• **Goal**
In the Tracking Briefs text, how many elk in California's Peach Tree Valley were fitted with GPS radio collars?

• **Source extract**

● ● ●

Tracking Briefs

Just a few of the things the Elk Foundation is doing in your neck of the woods.

MONTANA

In the Fisher River watershed of northwest Montana, spotted knapweed and common St. John’s wort have established themselves on critical elk winter range, limiting forage quality and quantity. To help remedy this, the Elk Foundation and its partners are taking action. Through focused weed spraying, project managers treated almost 40 miles of road corridors where weeds have spread. The Lincoln County Weed District provided oversight for the project, which included state, national forest and Plum Creek Timber Company lands. (Elk Foundation project photo)

CALIFORNIA
To better determine tule elk numbers and habitat use in the Peach Tree Valley near King City, the Elk Foundation helped fund a California Department of Fish and Game study to affix GPS radio collars to eight elk. This should speed the Department’s ability to conduct aerial population surveys and locate different sub‑groups. Plans to establish a new hunting boundary are underway, and the new information will aid development of a suitable harvest strategy.

● ● ●

• **Data**
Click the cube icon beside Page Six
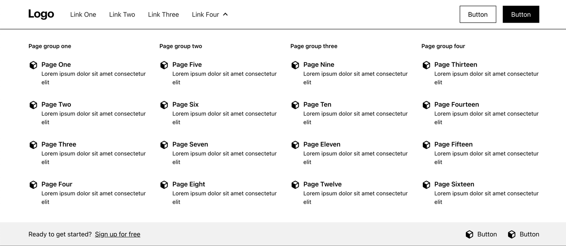tap(164, 105)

● ● ●

• **Answer to this exercise**
Eight elk were fitted with GPS radio collars.